TASK TO CARRY OUT -
Which lines run from the one with "How do I perform: Disable" through the end of the data? Retype them exactly, without pictures.

DATASET RECORDS -
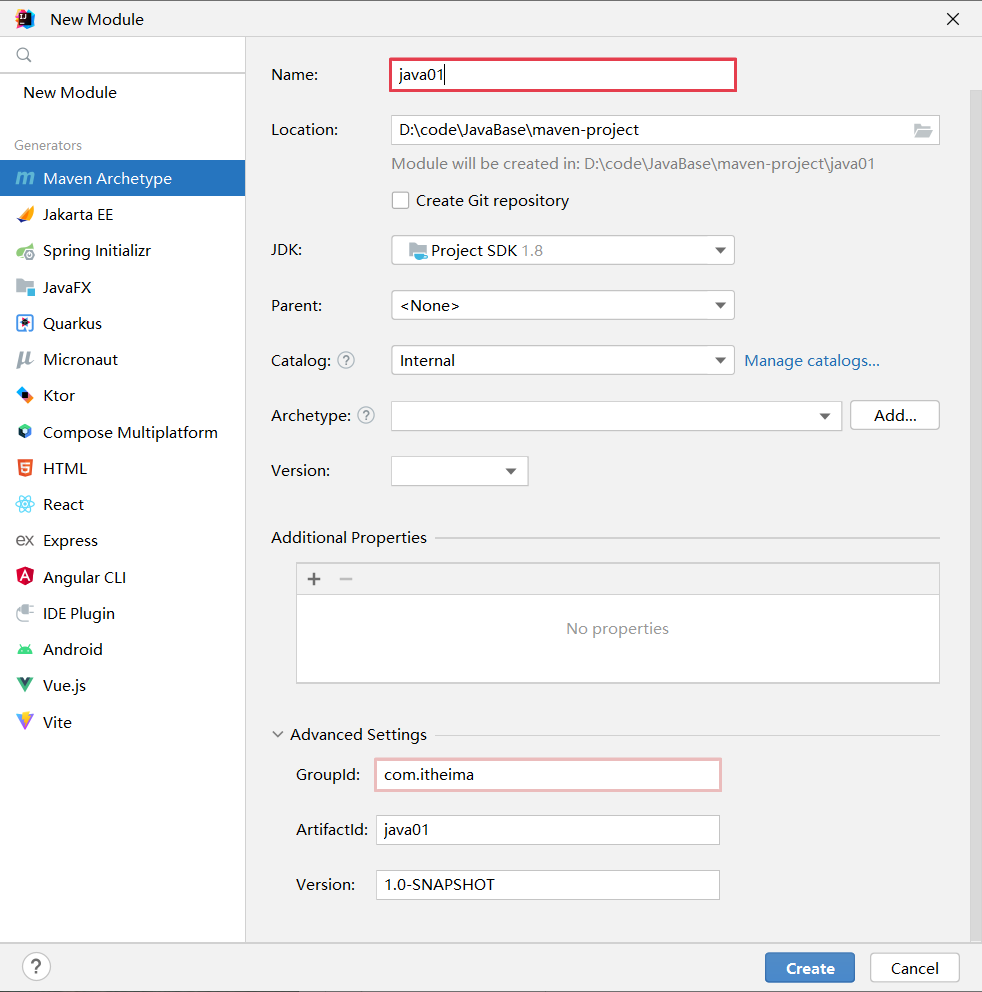Open the Catalog Internal dropdown
The height and width of the screenshot is (992, 982).
pos(562,360)
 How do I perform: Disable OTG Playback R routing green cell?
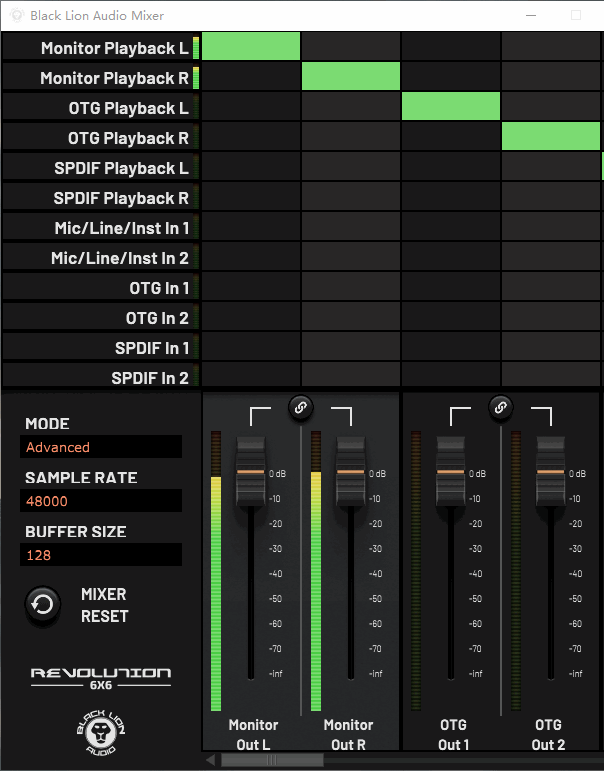(551, 137)
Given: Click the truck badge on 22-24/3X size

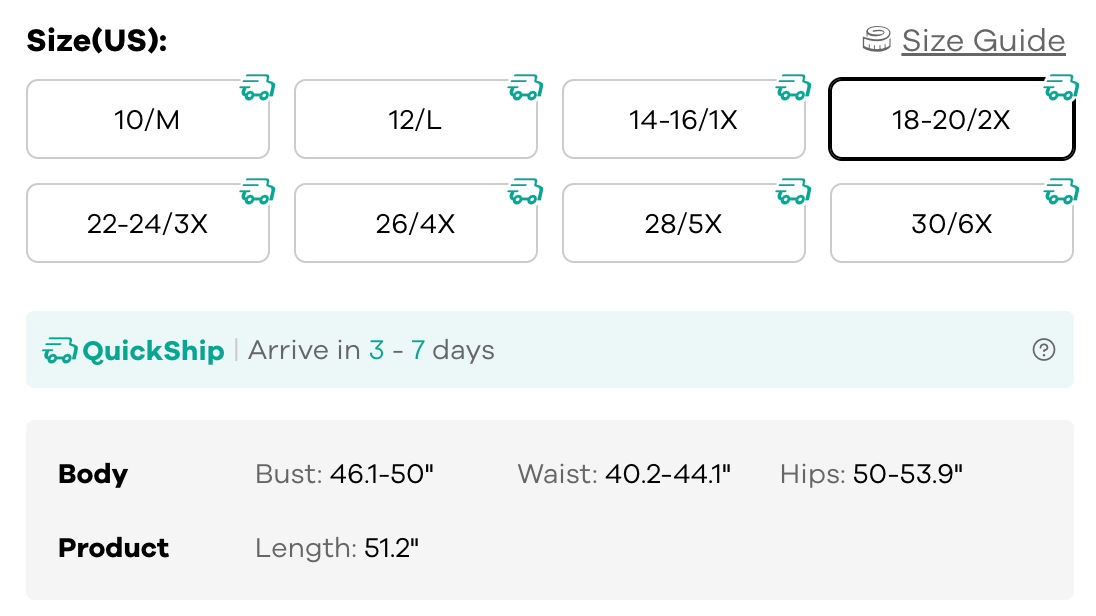Looking at the screenshot, I should point(257,192).
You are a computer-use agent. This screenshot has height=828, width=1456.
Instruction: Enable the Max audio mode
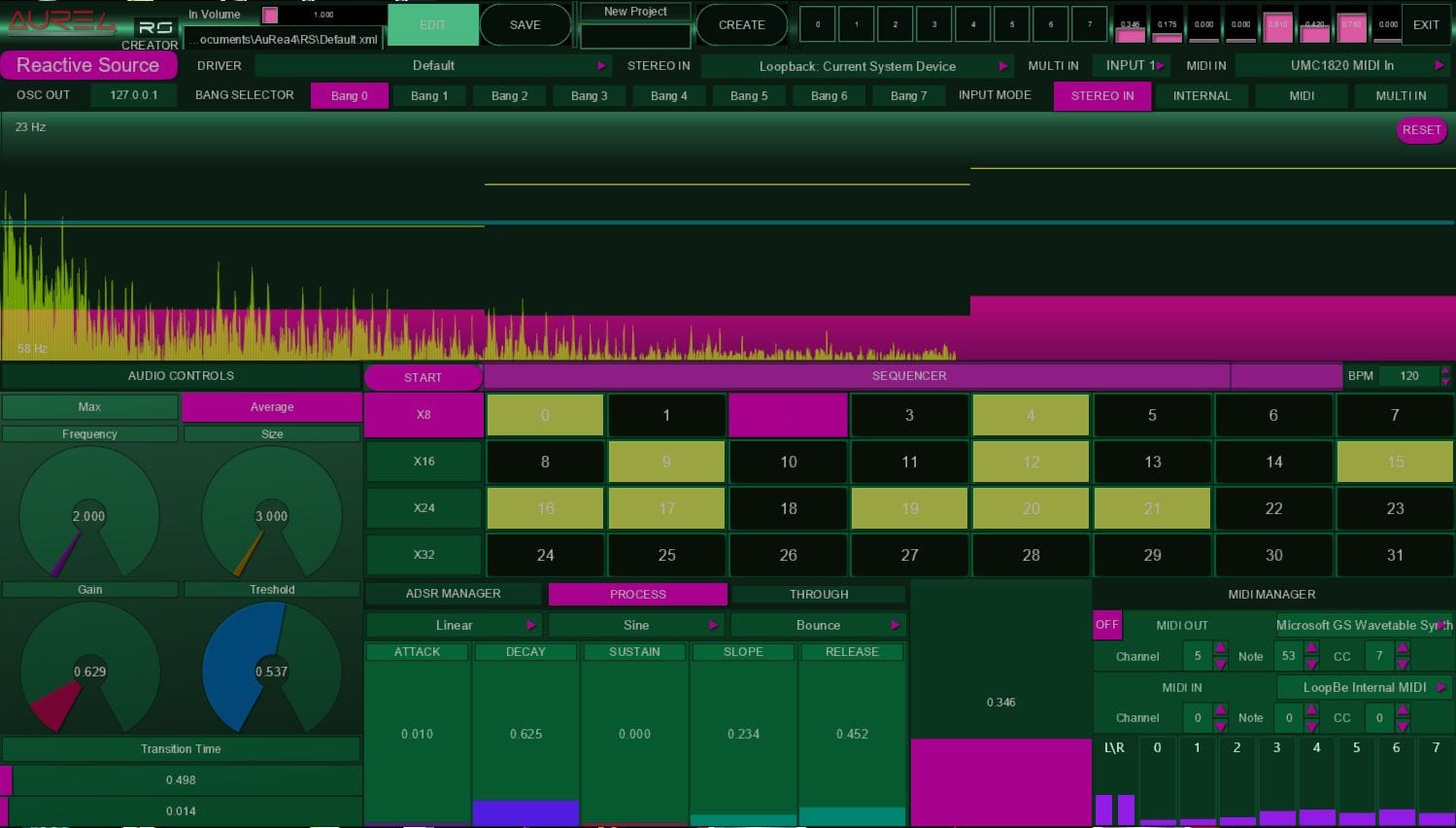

EXERCISE OUTPUT -
 How do I perform: Disable OTG Playback R routing green cell?
(551, 137)
Given: Click the truck badge on 22-24/3X size

Looking at the screenshot, I should point(257,192).
You are a computer-use agent. This screenshot has height=828, width=1456.
Instruction: Enable the Max audio mode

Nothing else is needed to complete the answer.